By Gabriela Vidal
SOUTH CITY, Missouri (KMOV) — Candles lit up a small stretch of sidewalk on Broadway Street in South City on Christmas Eve.
“He died right here a year ago today,” Destiny Barnett said. “He took his last breath right here a year ago today. So, it messes me up a little bit.”
It is a sobering reminder that Christmas will never feel the same for those who knew Chris Rea.
“It’s been rough. it’s been really rough,” Mackenzie Phillips said. “That was his favorite holiday. He was killed on his favorite holiday.”
21-year-old Rea was shot and killed on the morning of Christmas Eve 2020. Police found the father of three dead inside his car off of South Broadway near Davis Street.
He shared two young daughters with Phillips and a 1-year-old daughter with Barnett.
“My oldest daughter, she was three when he passed away, so she asked about him, asked why she can’t see him or call him,” Phillips said. “That’s rough, trying to explain that to her and just not having him there plays a big part.”

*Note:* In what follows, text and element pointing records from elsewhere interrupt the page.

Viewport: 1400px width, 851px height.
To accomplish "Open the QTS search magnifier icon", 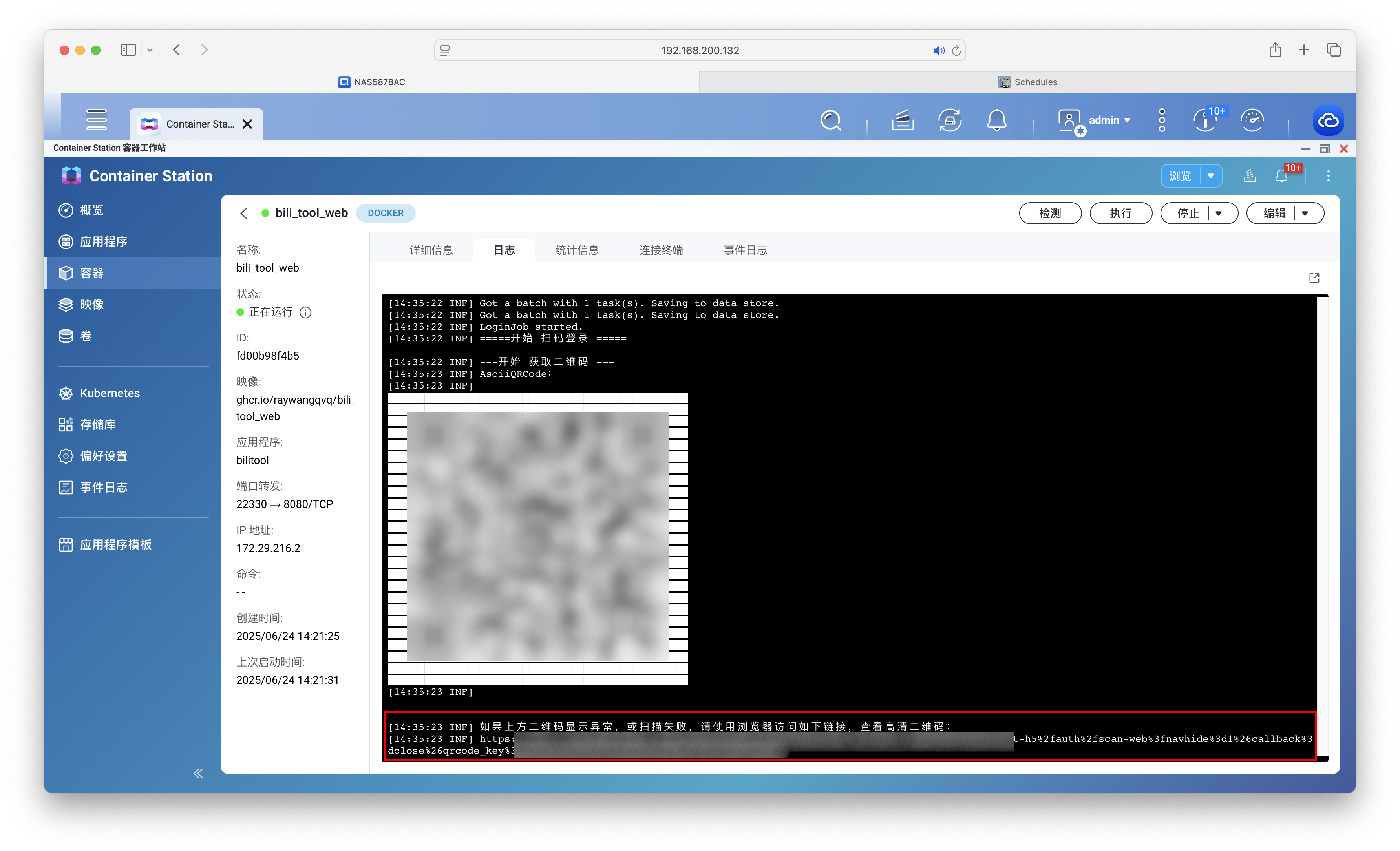I will [830, 121].
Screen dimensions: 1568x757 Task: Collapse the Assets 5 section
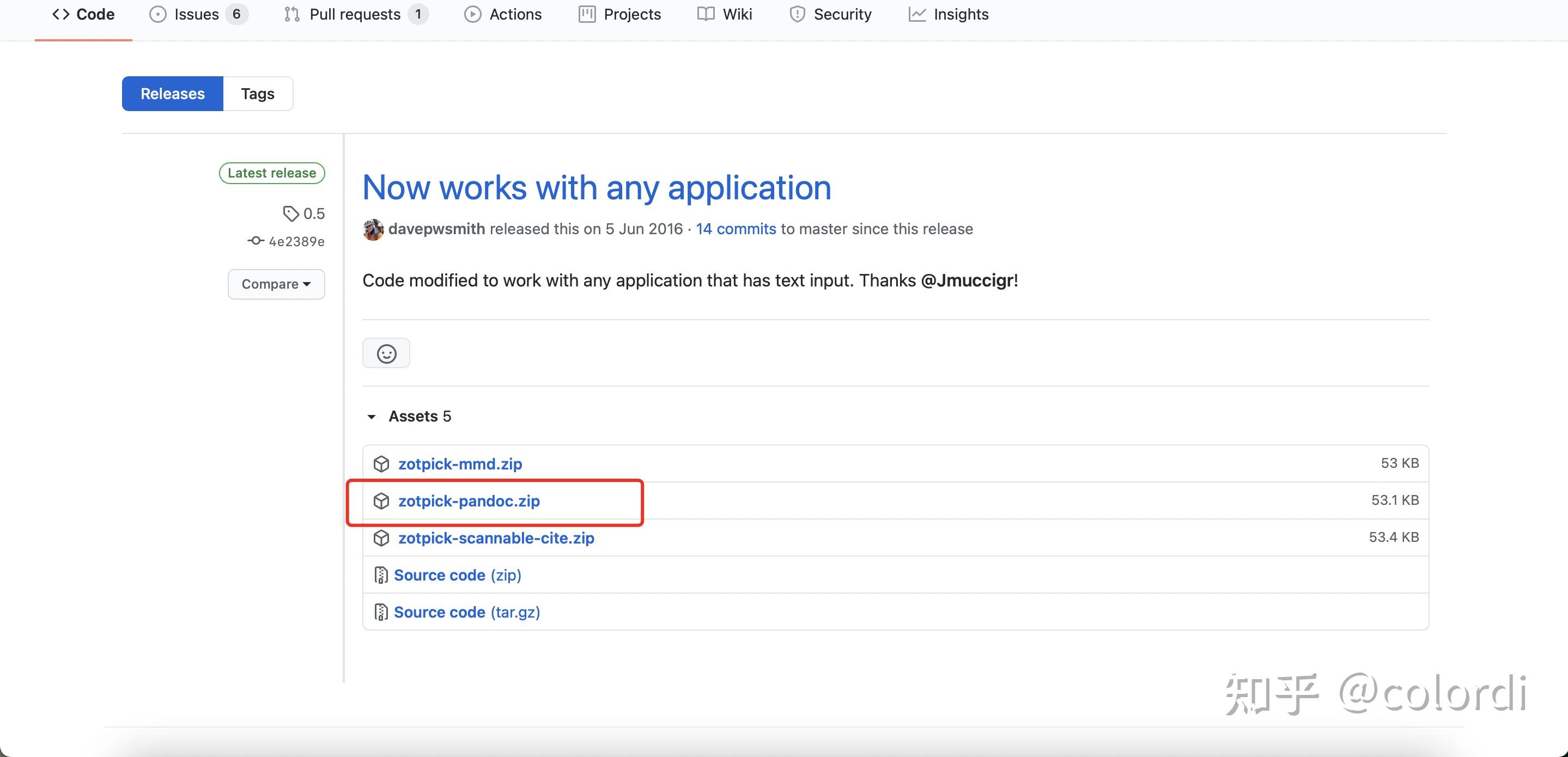tap(372, 417)
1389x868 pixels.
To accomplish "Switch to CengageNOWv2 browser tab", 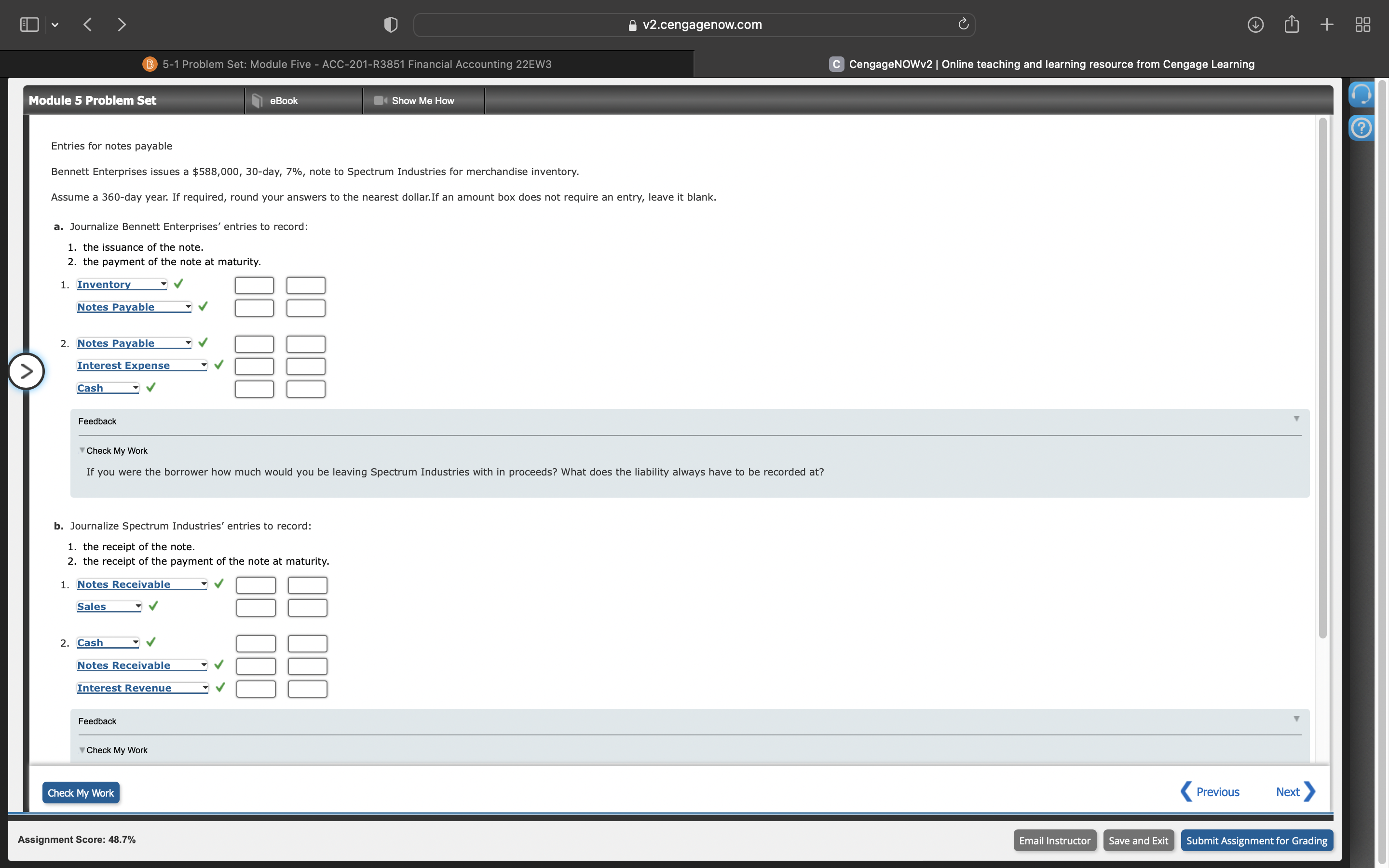I will point(1042,64).
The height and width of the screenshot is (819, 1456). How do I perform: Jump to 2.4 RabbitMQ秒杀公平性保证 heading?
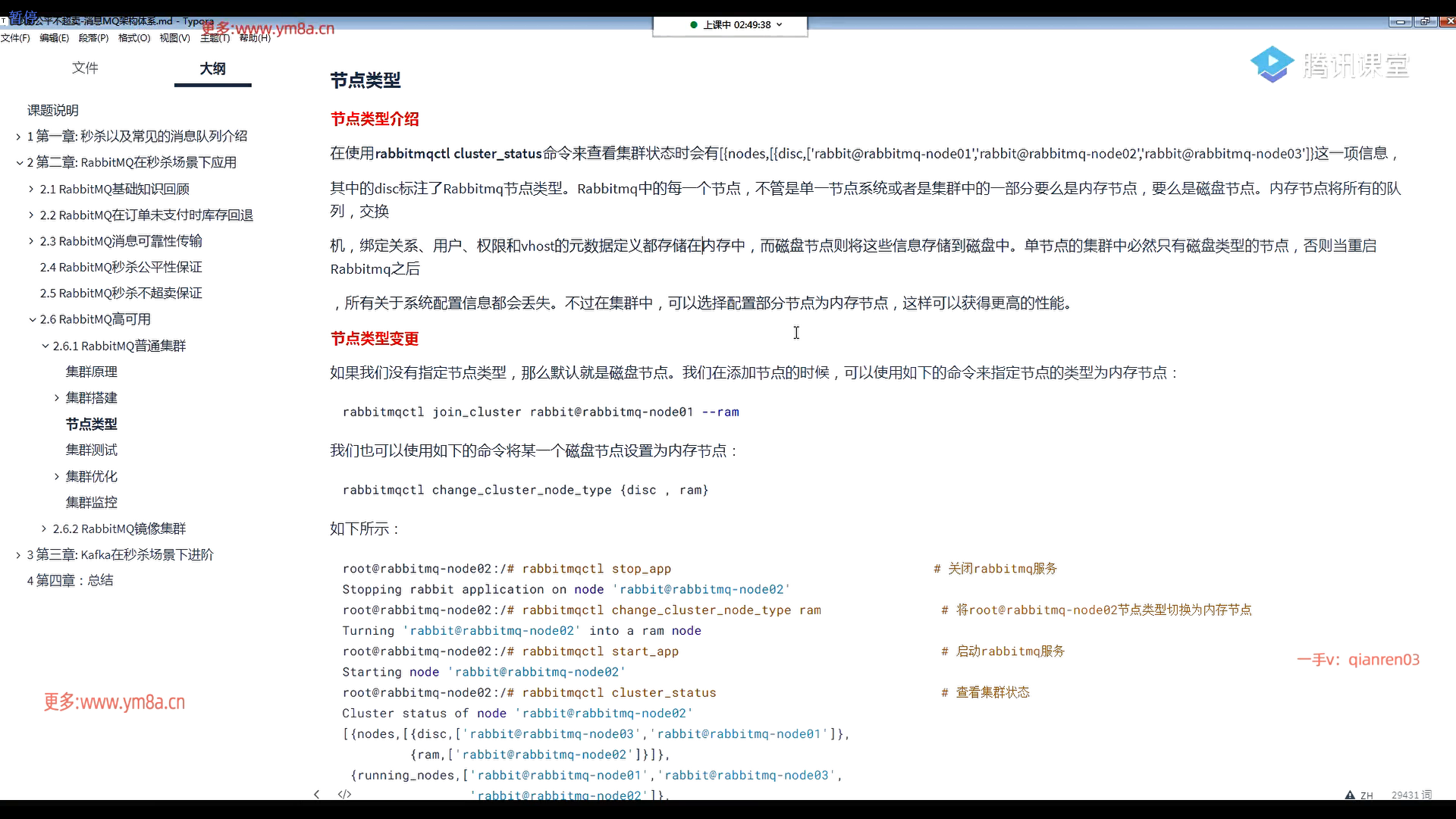pos(121,267)
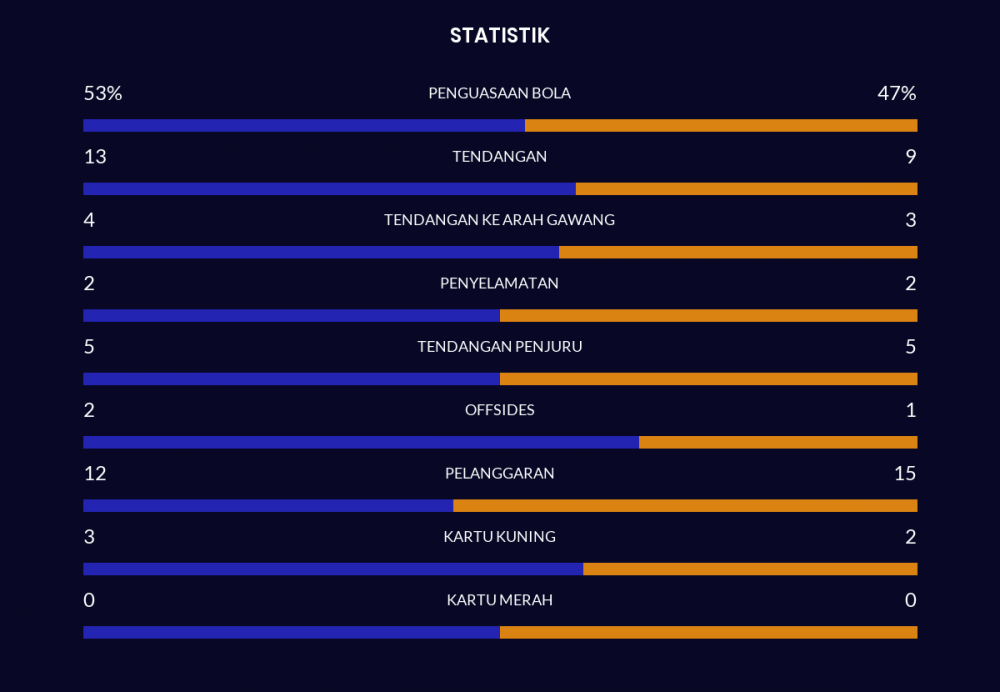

His death added on to a record high rate of homicides for the city of St. Louis in 2020 with 87.2 homicides per 100,000 residents. The total number of homicides for 2020 was 263.
Homicide numbers have dropped significantly since, with the St. Louis Metropolitan Police Department reporting 188 homicides cases in 2021, 75 fewer than the year before. In 2019 there were 194 homicides recorded.
“One homicide is one too many…but I think that we’re seeing the benefit of St. Louis really doing what is necessary to take a much deeper dive,” James Clark, vice president of public safety and community response with the Urban League of Metropolitan St. Louis, said.
Clark said the city’s focus on funding neighborhood programs like the Urban League’s Gun Violence De-Escalation Network, the Serving our Streets Program, and Cure Violence have helped bring homicide numbers down by targeting communities where violence grows.
“Through the gun violence de-escalation model, we’re able to get information from individuals who know about a conflict and then work to de-escalate the conflict. Last year, we have successfully de-escalated so far nine conflicts that have a trajectory towards gun violence,” Clark said.
Now, he believes the city needs to scale up its funding on these initiatives, which he said will only continue to help break the cycle of young people growing up in an environment of violence or developing violent behavior.
“We’ve got to engage in the neighborhood, on the front porch and in the living room,” Clark said.
For Rea’s loved ones, a safer St. Louis is also about making sure justice is served in the homicide cases that still remain unsolved, including Rea’s death.
“We want justice for him. it’s not fair that they get to go home to their family, and we’re stuck here…wondering why, who, for what reason,” Barnett said. “It’s 365 days later and that person is still out here and it’s not okay.”
So far, 43 percent of homicide cases in 2021 remain unsolved.